Groff went on: “To have one show where there’s gay people at the center — which is so sad, that there’s only one show. I’m glad we at least got to do it, where we’re putting gay people at the center of the show. It’s impossible to take all of those people — and we did our best, and we got a lot in there — but it makes sense that people get upset, and frustrated conversations started, because there isn’t enough representation.”

“And also it’s healthy,” Bartlett picked up. “Those conversations are really healthy. For all the vehemence that there might have been at the beginning, it is really important to have something that makes you think, ‘Well who are we? And who am I? And what do we want? And how do we want to be represented?’ It’s important.”

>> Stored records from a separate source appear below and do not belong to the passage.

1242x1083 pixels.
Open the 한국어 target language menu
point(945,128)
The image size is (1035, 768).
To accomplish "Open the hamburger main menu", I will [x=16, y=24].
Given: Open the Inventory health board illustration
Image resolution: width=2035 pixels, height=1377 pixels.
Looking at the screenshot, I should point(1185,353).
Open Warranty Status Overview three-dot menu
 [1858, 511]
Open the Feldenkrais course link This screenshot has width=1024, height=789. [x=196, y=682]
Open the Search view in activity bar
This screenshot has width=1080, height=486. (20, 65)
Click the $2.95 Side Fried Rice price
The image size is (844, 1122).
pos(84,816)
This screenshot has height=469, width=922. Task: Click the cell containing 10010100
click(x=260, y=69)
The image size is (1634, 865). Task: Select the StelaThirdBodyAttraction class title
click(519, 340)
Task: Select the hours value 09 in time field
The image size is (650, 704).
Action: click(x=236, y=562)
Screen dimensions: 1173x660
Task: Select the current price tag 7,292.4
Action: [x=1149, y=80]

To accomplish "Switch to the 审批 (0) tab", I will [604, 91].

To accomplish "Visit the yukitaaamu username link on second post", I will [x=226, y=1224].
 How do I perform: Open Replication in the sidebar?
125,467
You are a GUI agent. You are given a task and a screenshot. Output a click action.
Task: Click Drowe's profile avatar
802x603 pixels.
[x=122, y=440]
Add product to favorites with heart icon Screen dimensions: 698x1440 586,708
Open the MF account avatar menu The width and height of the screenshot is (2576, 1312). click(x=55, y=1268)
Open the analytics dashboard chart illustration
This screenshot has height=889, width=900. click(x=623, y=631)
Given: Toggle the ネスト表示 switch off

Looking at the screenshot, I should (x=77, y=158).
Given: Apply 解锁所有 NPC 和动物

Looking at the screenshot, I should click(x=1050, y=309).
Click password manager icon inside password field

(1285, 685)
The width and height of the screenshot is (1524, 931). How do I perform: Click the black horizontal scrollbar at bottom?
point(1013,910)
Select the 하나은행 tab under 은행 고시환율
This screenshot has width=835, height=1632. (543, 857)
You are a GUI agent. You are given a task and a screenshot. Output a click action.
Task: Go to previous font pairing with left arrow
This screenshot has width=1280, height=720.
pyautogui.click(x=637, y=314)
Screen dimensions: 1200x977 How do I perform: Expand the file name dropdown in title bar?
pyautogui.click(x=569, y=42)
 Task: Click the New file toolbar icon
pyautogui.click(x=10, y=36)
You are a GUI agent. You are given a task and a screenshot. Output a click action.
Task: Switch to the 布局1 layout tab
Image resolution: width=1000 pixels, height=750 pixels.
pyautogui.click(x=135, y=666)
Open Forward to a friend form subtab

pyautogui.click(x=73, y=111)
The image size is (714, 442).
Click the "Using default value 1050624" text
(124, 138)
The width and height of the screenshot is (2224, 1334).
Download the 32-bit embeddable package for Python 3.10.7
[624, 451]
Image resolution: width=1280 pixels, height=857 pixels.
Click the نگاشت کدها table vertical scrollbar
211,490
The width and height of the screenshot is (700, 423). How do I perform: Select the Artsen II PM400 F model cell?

“The thing that’s unhealthy is wanting the show to be a version of a different show,” said Alvarez. “That’s the thing that was tough. We were tonally trying to create something new. And people, on a lot of days in TV and film, the conversation is about, ‘Well how is this new thing like the old things?’ And so we’re getting compared to Girls in a way where it’s like, we had nothing to do with Girls. It just so happened that it’s three people in a city. The same way that it’s four girls in a city. But that’s the only similarity. And so we suffer by comparison because we don’t have the same tone, but that is deliberate.”

Reflecting on where the series ended up, Groff took an optimistic view. “It did feel by the way that people have been embracing the movie and the way that people were embracing the second season, it really did feel like Looking found its audience, and it found the people that loved it for what it was. And that’s such a nice feeling. At the end of the day, with the movie, and people coming up to me on the street saying, ‘I’m excited for the movie,’ it really did, in a good way, find that group that really felt passionate about it.”

Looking: The Movie will premiere on HBO Go and HBO Now on Saturday, July 23.